[Item-finding records]
+++++

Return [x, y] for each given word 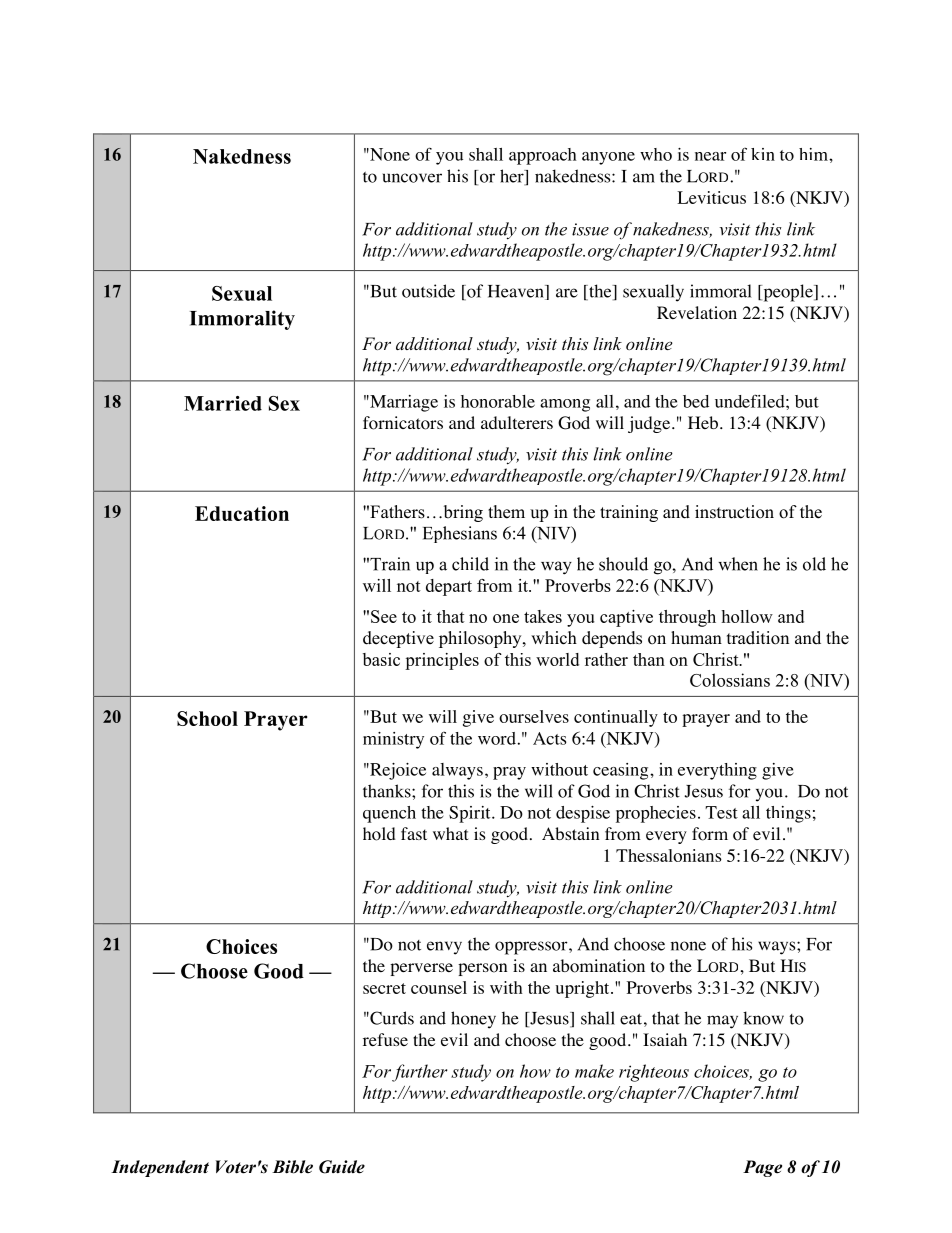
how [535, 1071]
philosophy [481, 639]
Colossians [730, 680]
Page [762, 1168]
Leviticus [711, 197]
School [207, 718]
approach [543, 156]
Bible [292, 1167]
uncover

+++++

■ **Direction**
Write out every line of the data above as a JSON list of strings, one string per line, with blank lines skipped. Leave the pictures out.

■ **The result**
[
  "Return [x, y] for each given word ",
  "how [535, 1071]",
  "philosophy [481, 639]",
  "Colossians [730, 680]",
  "Page [762, 1168]",
  "Leviticus [711, 197]",
  "School [207, 718]",
  "approach [543, 156]",
  "Bible [292, 1167]",
  "uncover"
]